** ENTRIES SUPPLIED follows **
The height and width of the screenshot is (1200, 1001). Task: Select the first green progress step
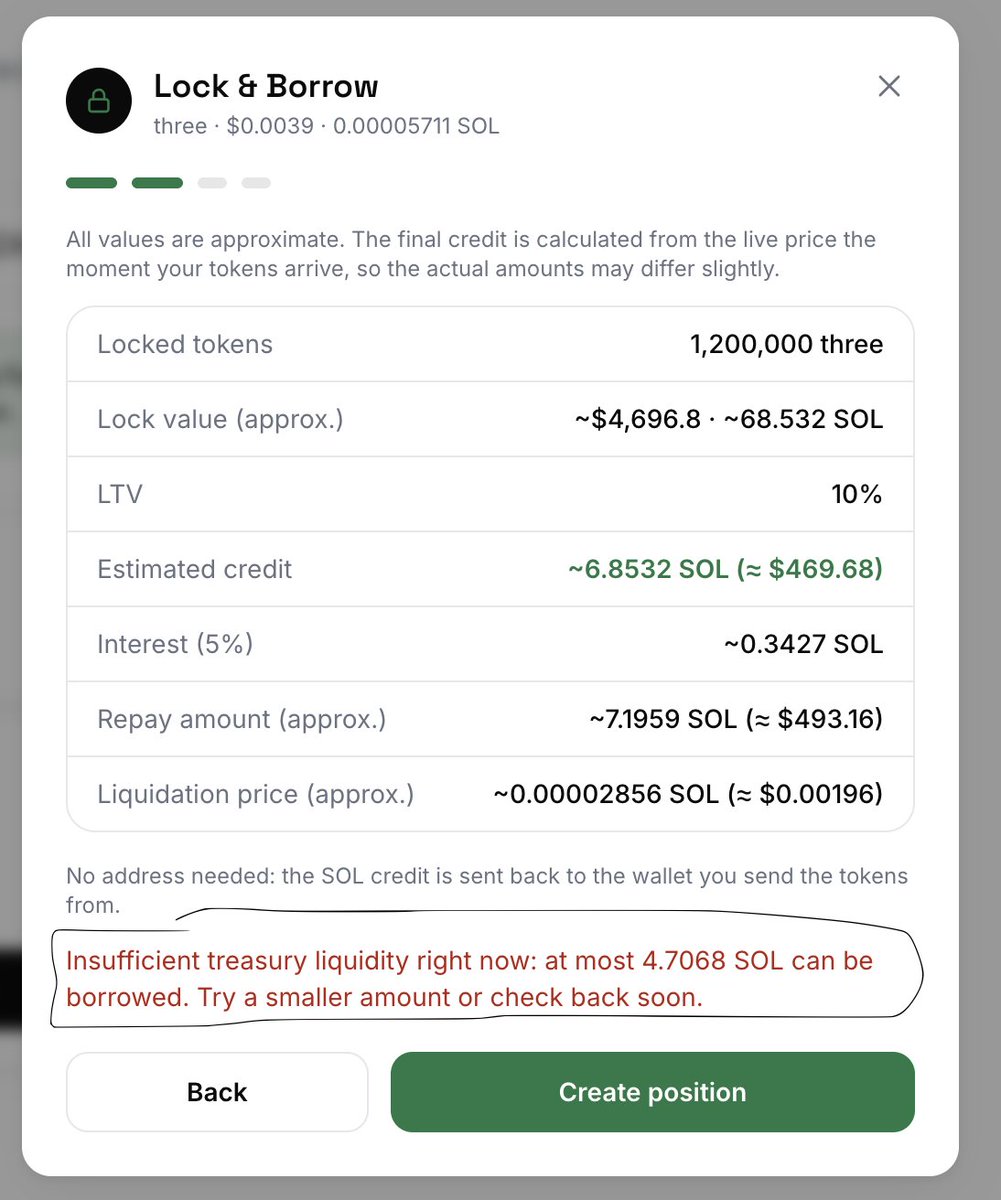coord(92,183)
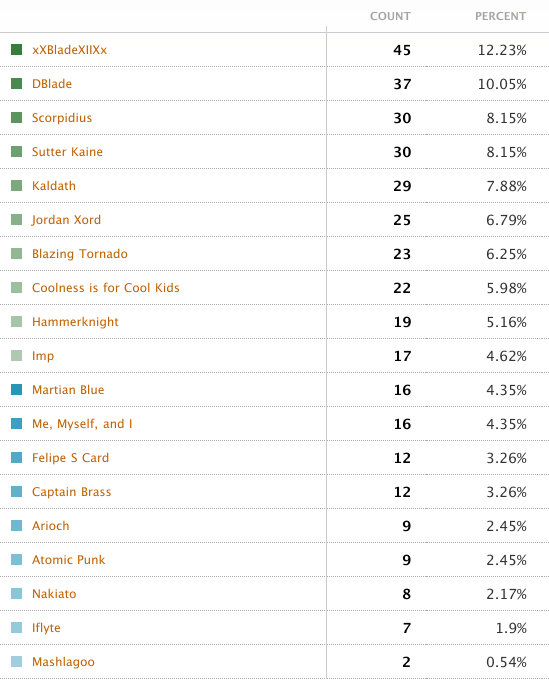549x685 pixels.
Task: Select Coolness is for Cool Kids
Action: [106, 288]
** End of ENTRIES SUPPLIED **
* **DIRECTIONS FOR THIS TASK**
Provide the listing above once more, exactly, with the pictures removed.

* **ANSWER TO THE EXERCISE**
The height and width of the screenshot is (1200, 1001). Task: Select the first green progress step
coord(92,183)
549x685 pixels.
Task: Select Coolness is for Cool Kids
Action: [106, 288]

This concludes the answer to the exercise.